### Exercise
Begin your copy at the line with "Given: Open the three-dot overflow menu" in the records below and end it at the line with "Click the 数据有新异动 alert link", restating each line word for word; omit the pictures.
** Extracted entries follows **
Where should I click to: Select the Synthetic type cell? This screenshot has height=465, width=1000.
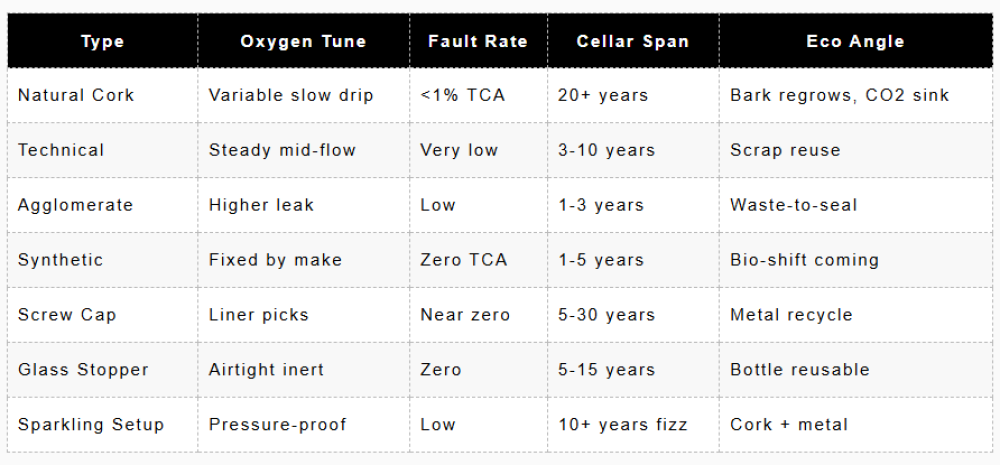(x=61, y=260)
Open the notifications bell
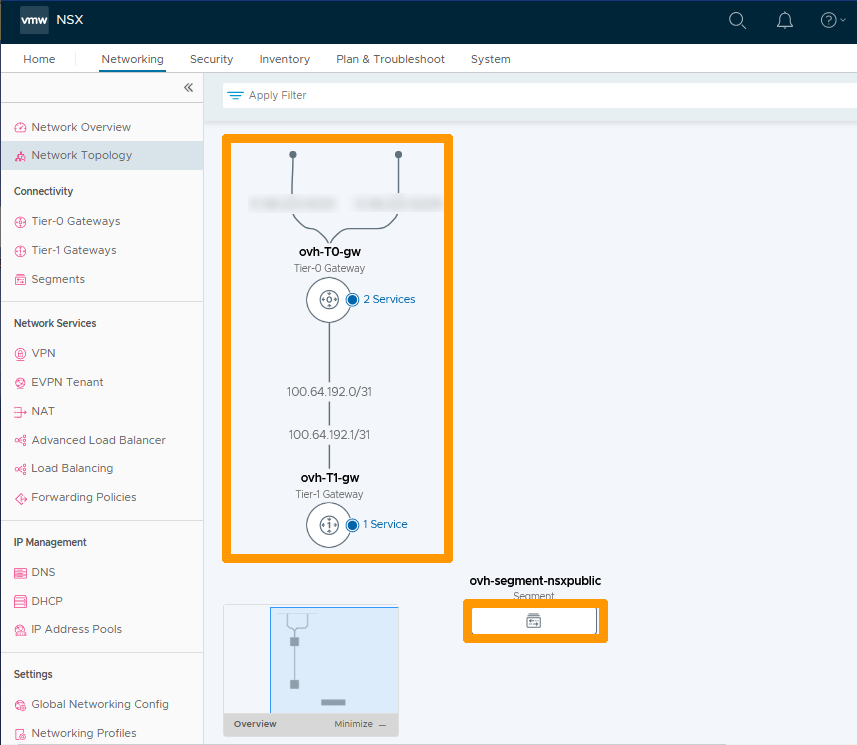 [x=785, y=20]
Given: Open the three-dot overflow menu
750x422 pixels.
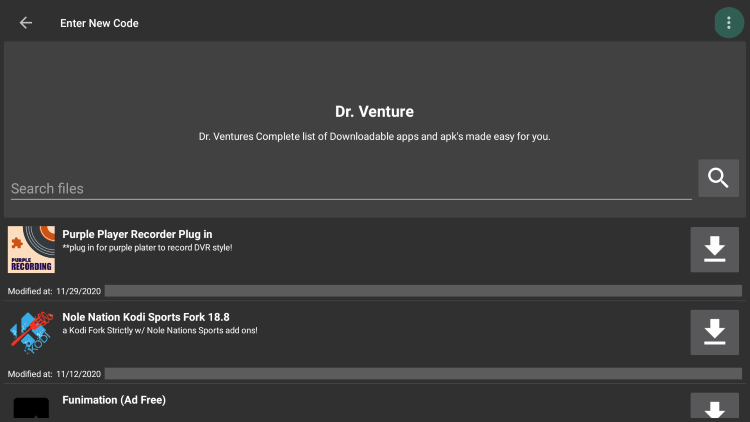Looking at the screenshot, I should (x=728, y=22).
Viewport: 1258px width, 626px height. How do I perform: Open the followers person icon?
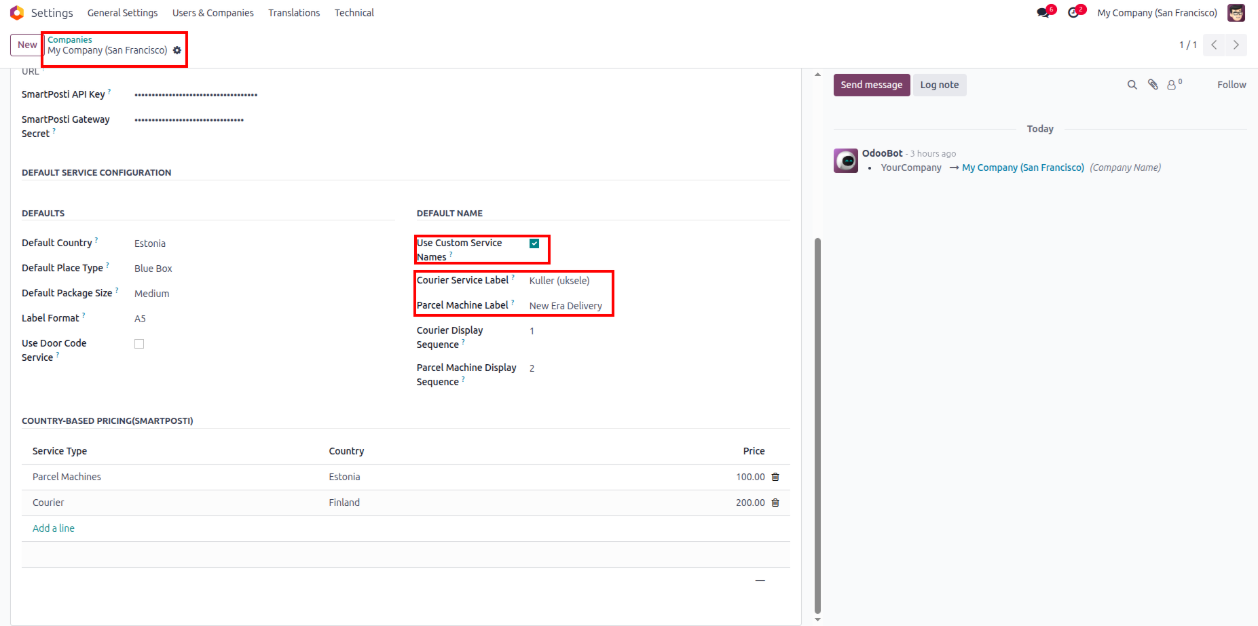pyautogui.click(x=1172, y=85)
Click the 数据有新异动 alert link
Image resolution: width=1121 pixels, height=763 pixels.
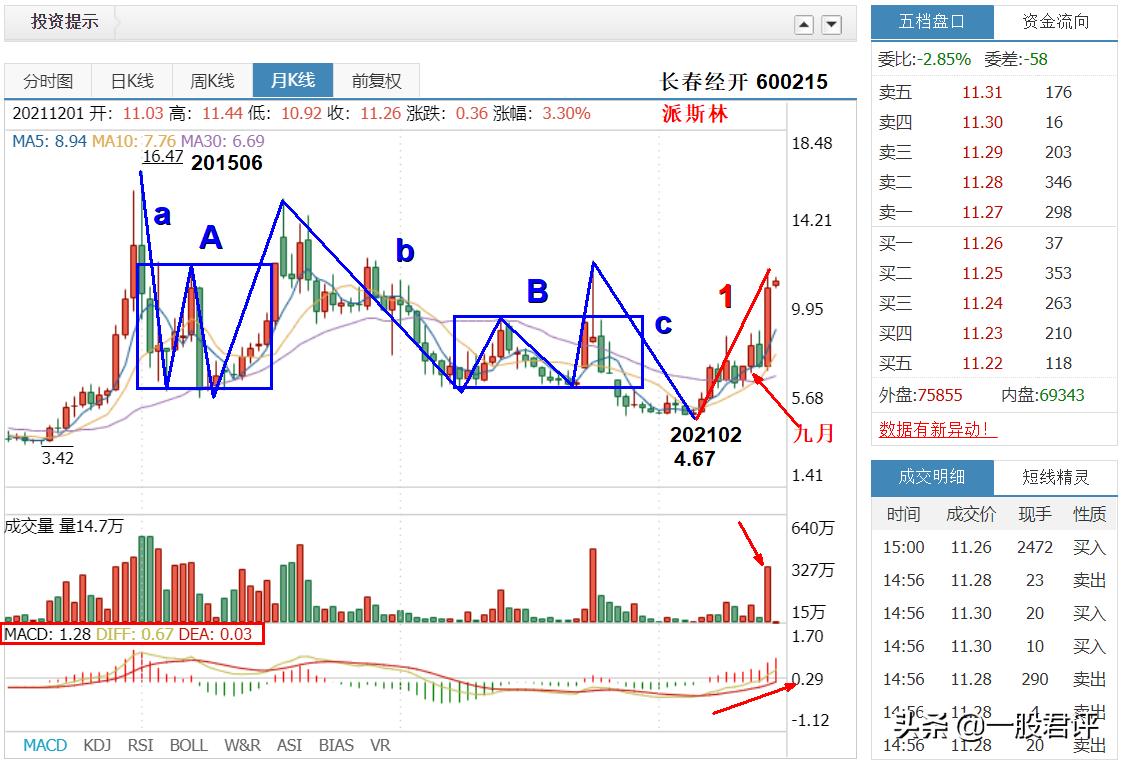pos(935,428)
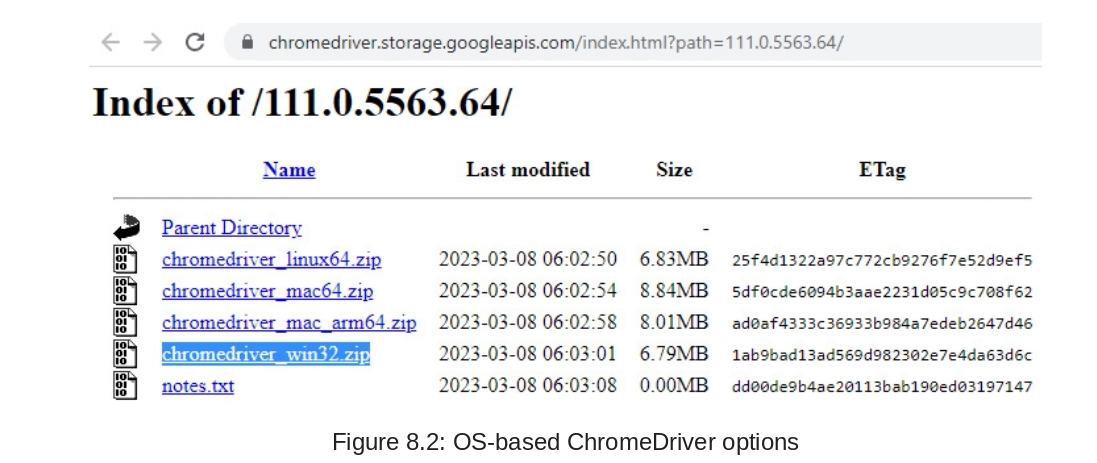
** End of Extracted entries **
### Response to the exercise
Given: Open the three-dot overflow menu
750x422 pixels.
Looking at the screenshot, I should (x=728, y=22).
Viewport: 1258px width, 626px height. How do I perform: Open the followers person icon?
pyautogui.click(x=1172, y=85)
Click the 数据有新异动 alert link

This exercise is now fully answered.